7. Das Gerät nach einem oder mehreren der Ansprüche 2-6, worin die dritte Schicht (87) des hydrophoben Materials ein hydrophober Kleber ist.

8. Ein Verfahren zum Herstellen eines Geräts zum Tragen einer Mehrzahl ausgewählter Fangreagenzien zur Verwendung bei der gleichzeitigen Untersuchung einer biologischen Probe für eine Mehrzahl entsprechender bindender Assaybestandteile, das folgende Schritte umfaßt:

das Bilden eines Laminats (83, 85), das eine Schicht (83) eines Fangreagenz-Bindematerials und eine Schicht (85) eines nicht-absorbierenden Substratmaterials einschließt; und

das Bilden einer Mehrzahl isolierter Teststellen (84) eines vorbestimmten Volumens in das Laminat (83, 85), wobei jede ausgebildet ist, um zwischen einem Fangreagenz und einem spezifischen bindenden Bestandteil in einer Testprobe eine Reaktion zu unterstützen und um, das Fangreagenz in dem vorbestimmten Volumen zu enthalten, indem ein Isolierungsgraben (99) um jede Teststelle (84) herum gebildet wird, wobei der Graben (99) aus einer Vertiefung (89) in der ersten Schicht (83) besteht, wobei die Vertiefung (89) mit einem Ultraschallhorn gebildet wird, dadurch gekennzeichnet, daß

die Vertiefungen (89) derart ausgebildet werden, daß sie sich in und nicht vollständig durch die erste Schicht (83) erstrecken, und daß die unteren Abschnitte (95) der Vertiefungen (89) hydrophob sind, so daß der Fluß der Reagenzien zwischen den Teststellen (84) begrenzt wird.
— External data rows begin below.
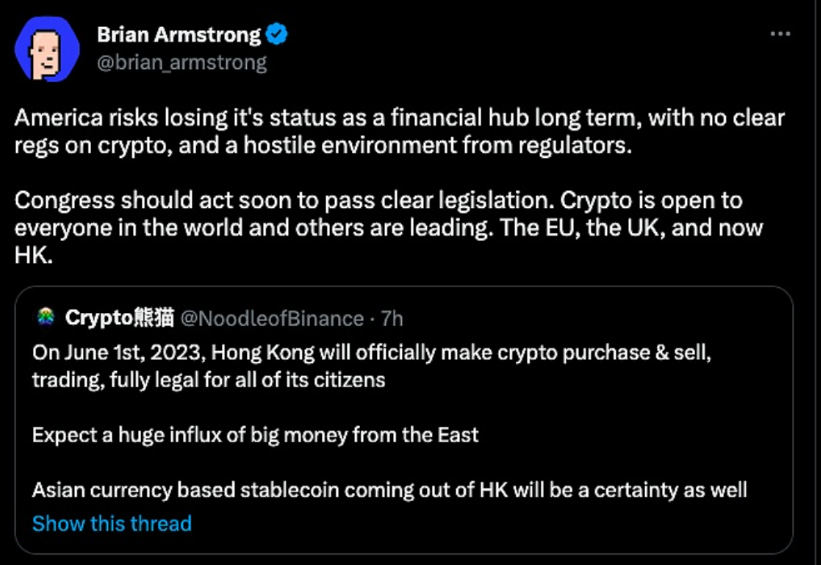Image resolution: width=821 pixels, height=565 pixels.
Task: Click the Crypto熊猫 small avatar icon
Action: point(45,318)
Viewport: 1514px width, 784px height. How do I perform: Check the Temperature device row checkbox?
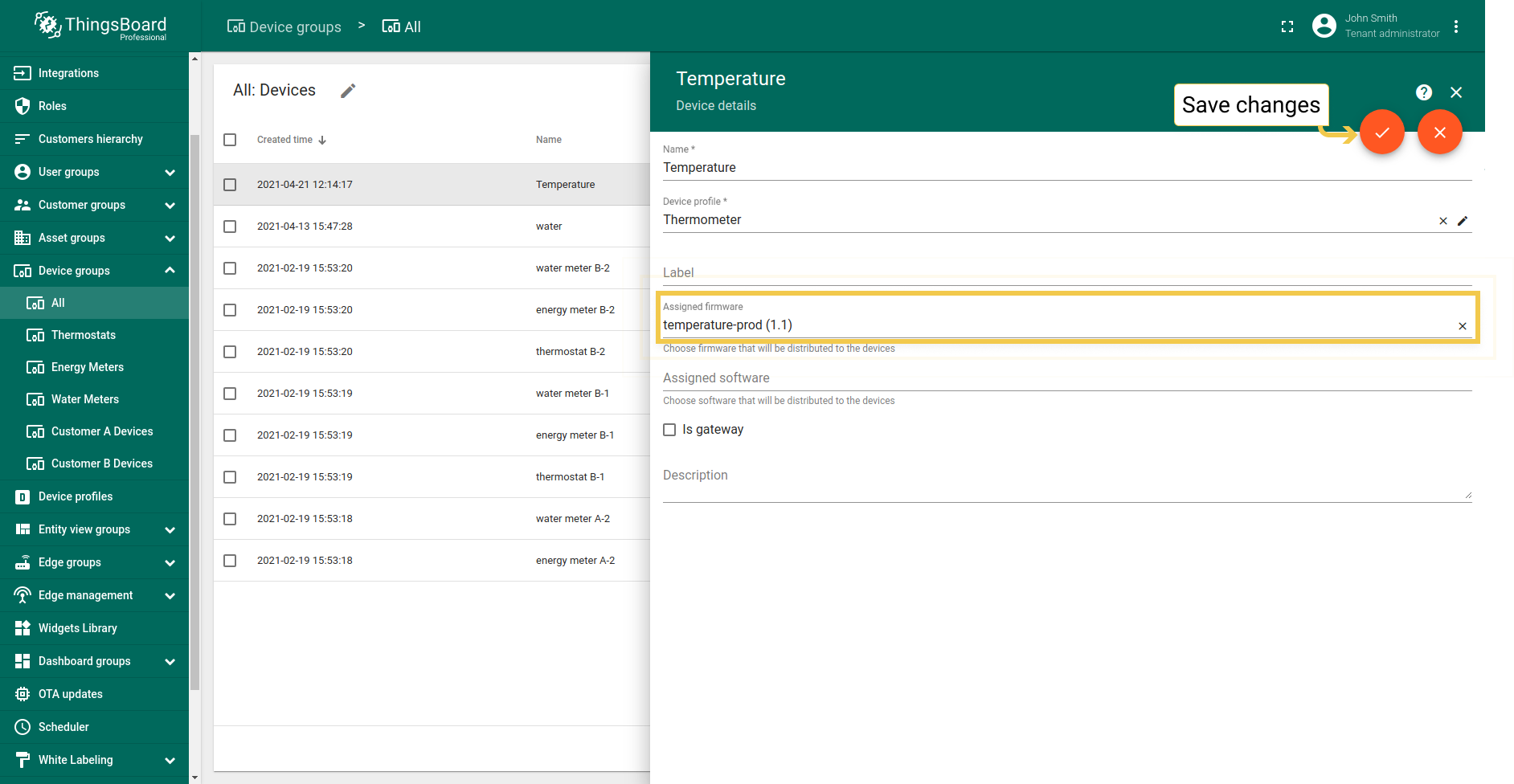(x=230, y=185)
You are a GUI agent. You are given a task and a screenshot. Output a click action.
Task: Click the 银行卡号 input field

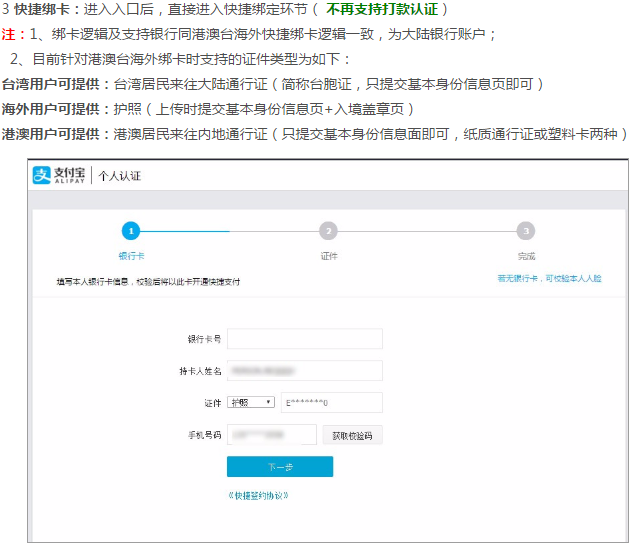pos(305,339)
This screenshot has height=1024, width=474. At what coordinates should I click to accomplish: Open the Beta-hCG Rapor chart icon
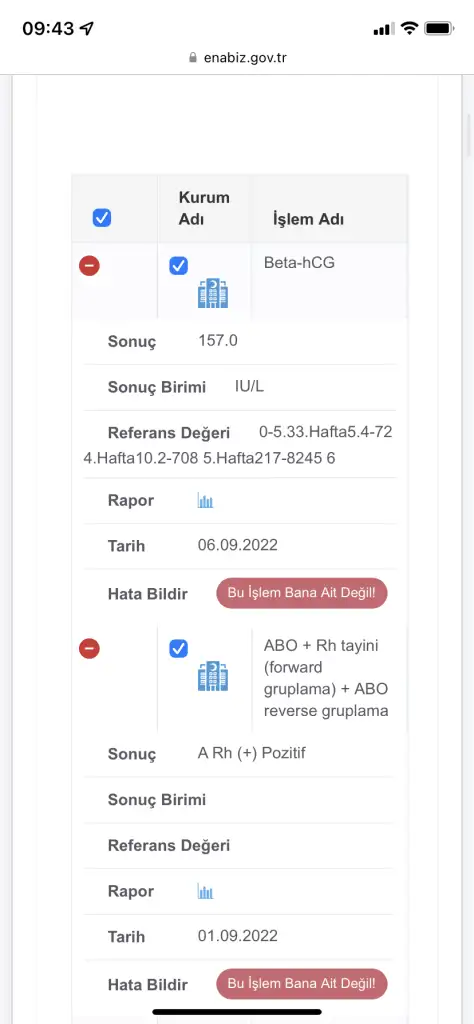click(206, 501)
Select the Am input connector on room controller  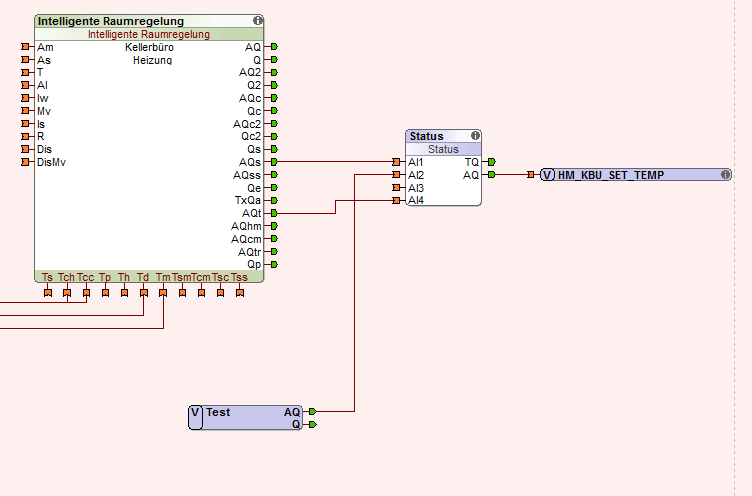(27, 47)
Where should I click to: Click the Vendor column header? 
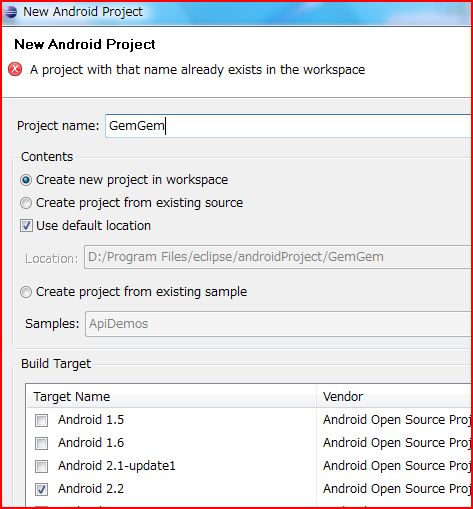pyautogui.click(x=394, y=396)
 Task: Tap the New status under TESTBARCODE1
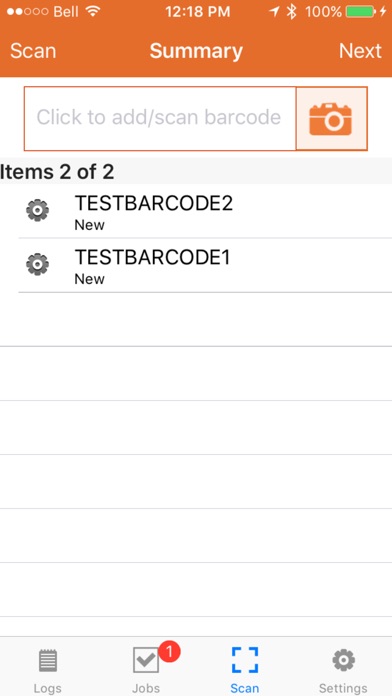tap(90, 279)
9. Das Verfahren nach Anspruch 8, worin das Bindematerial Nitrocellulose oder Nylon ist.

10. Das Verfahren nach Anspruch 8 oder 9, worin der Schritt zum Bilden des Laminats (83, 85) das Kleben der Schicht (83) des Bindematerials an die Schicht (85) des nicht-absorbierenden Substratmaterials umfaßt, indem eine Schicht (87) eines hydrophoben Klebers verwendet wird.
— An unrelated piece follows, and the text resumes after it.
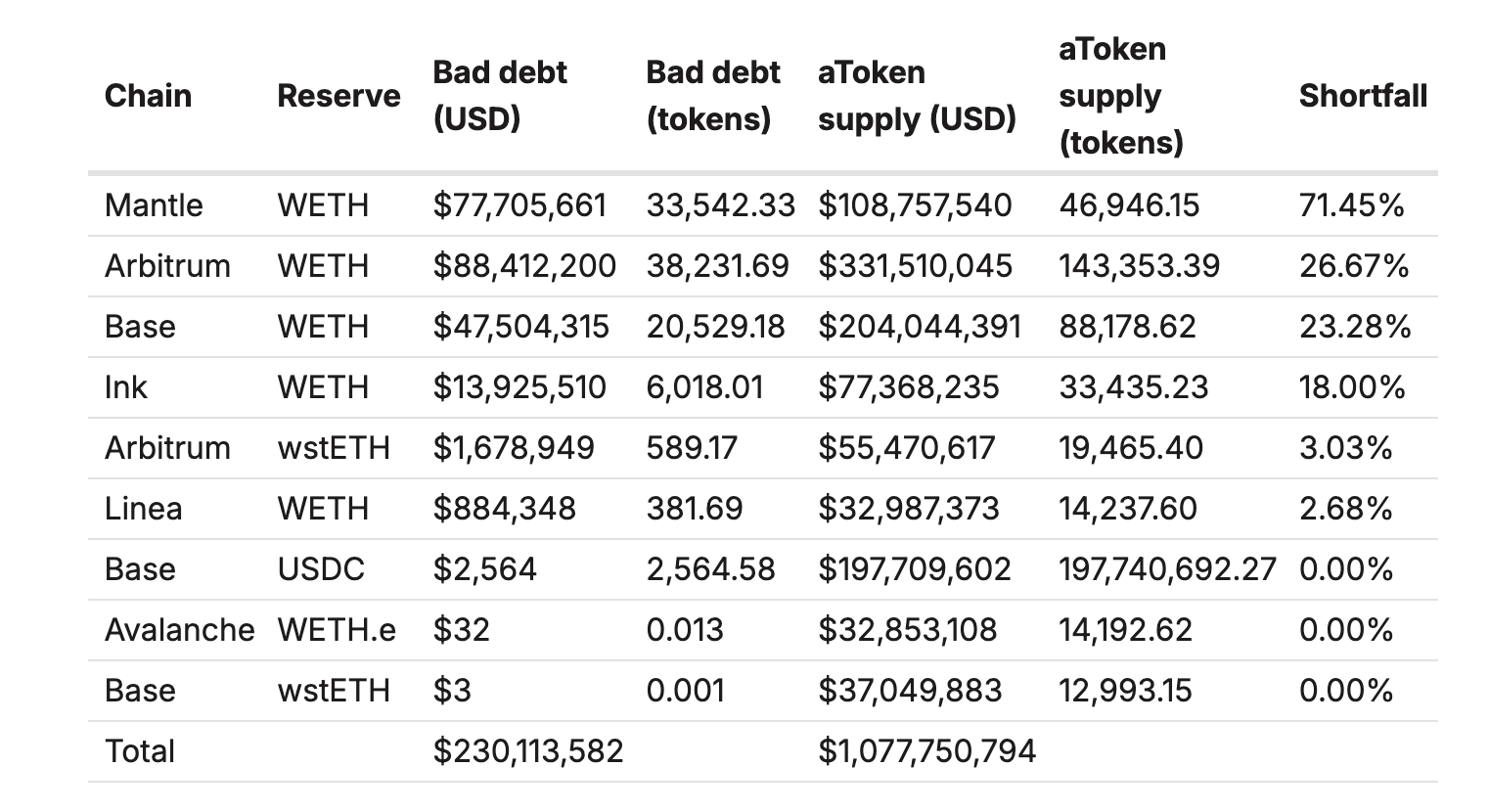
Task: Select the Linea chain cell
Action: (143, 509)
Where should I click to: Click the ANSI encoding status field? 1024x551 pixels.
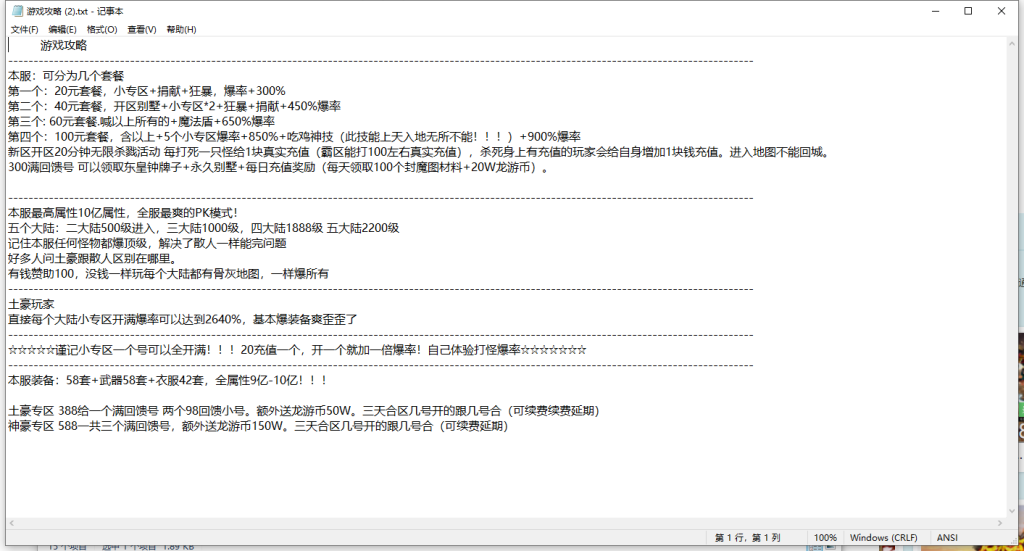pyautogui.click(x=947, y=537)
11. Das Verfahren nach einem oder mehreren der Ansprüche 8- 10, worin die Schicht (85) des nicht-absorbierenden Substratmaterials ein Polyesterfilm ist.

12. Das Verfahren nach einem oder mehreren der Ansprüche 8- 11, worin sich die Isolierungsgräben (99), die die angrenzenden Teststellen (84) umgeben, überlappen.

13. Das Verfahren nach einem oder mehreren der Ansprüche 8- 12, das den weiteren Schritt zur gleichzeitigen Ausgabe ausgewählter Fangreagenzien auf ausgewählten Teststellen (84) umfaßt, worin jedes Reagenz als eine separate Lösung ausgegeben wird, und zwar ohne die Kontamination benachbarter Teststellen (84) und in einer Menge, die größer ist als das Absorptionsvolumen des Fangreagenz-Bindematerials der ausgewählten Teststelle (84).